Cette flore luxuriante est un point de ravitaillement important pour les mammifères, tels que les mythiques Big Five. Éléphants, buffles, lions, léopards et rhinocéros noirs viennent s’y réfugier. La présence d’eau permanente leur est vitale et la nourriture y abonde, aussi bien pour les herbivores que les carnivores.
Des mesures de protection nécessaires
La sauvegarde de ce site est indispensable, tant pour les écosystèmes qu’il renferme que pour la population locale. C’est pourquoi l’UNESCO l’a inscrit à son patrimoine mondial en 1989, en raison de ses caractéristiques géologiques et géomorphologiques exceptionnelles.

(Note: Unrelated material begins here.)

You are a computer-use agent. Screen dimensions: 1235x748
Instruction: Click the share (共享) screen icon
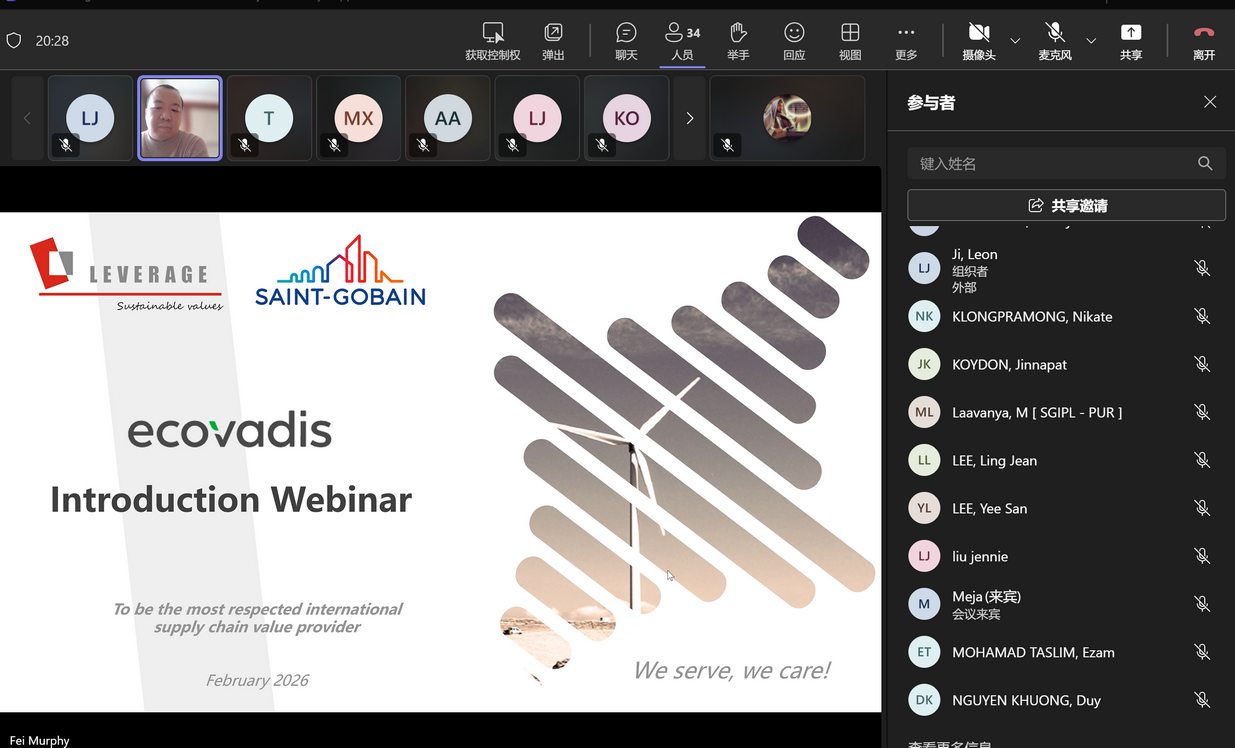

Des réserves ont été établies des deux côtés de la frontière : le parc national de Mosi-oa-Tunya en Zambie, et le parc national des chutes Victoria au Zimbabwe. En effet, plusieurs menaces pèsent sur elles :
- La sécheresse. En 2019, les chutes ont connu un épisode sans précédent : elles ont été réduites à un filet d’eau. Bien que la diminution du débit soit courante en dehors de la saison des pluies, elle n’avait pas été aussi marquée depuis plus d’un siècle. S’il est encore trop tôt pour attribuer cet événement au réchauffement climatique, celui-ci est un facteur aggravant qui risque de rendre ces phénomènes hydrologiques plus fréquents et plus intenses à l’avenir.
- Le tourisme. Cette destination est l’une des plus visitées du continent africain. Il s’agit d’une véritable source de revenus pour les villes à proximité. Elles ont fait l’objet d’une urbanisation incontrôlée, aboutissant à un accroissement significatif de la fréquentation et de la pollution.
- Les activités illégales. D’une part, le braconnage appauvrit la biodiversité en décimant la faune. De plus, la déforestation prive les animaux de leur habitat. Cela les rend vulnérables et réduit les ressources dont ils ont besoin pour survivre. Le déboisement affecte également le cycle de l’eau, modifiant les précipitations et le débit du Zambèze, éléments essentiels au maintien des chutes.
- La construction d’infrastructures. Le projet de barrage de Batoka Gorge sur le fleuve Zambèze est un exemple controversé. Cette centrale hydroélectrique qui verra bientôt le jour pourrait perturber, elle aussi, le flux du cours d’eau et les écosystèmes.
Les chutes Victoria, du fait de leur beauté et leur richesse écologique, sont l’une des chutes d’eau les plus remarquables de la planète. Elles sont le produit de millions d’années d’évolutions géologique et hydrologique, et abritent une vie sauvage notable. Cependant, elles sont confrontées à des dangers croissants, d’où l’importance de protéger cet héritage naturel précieux pour les générations futures.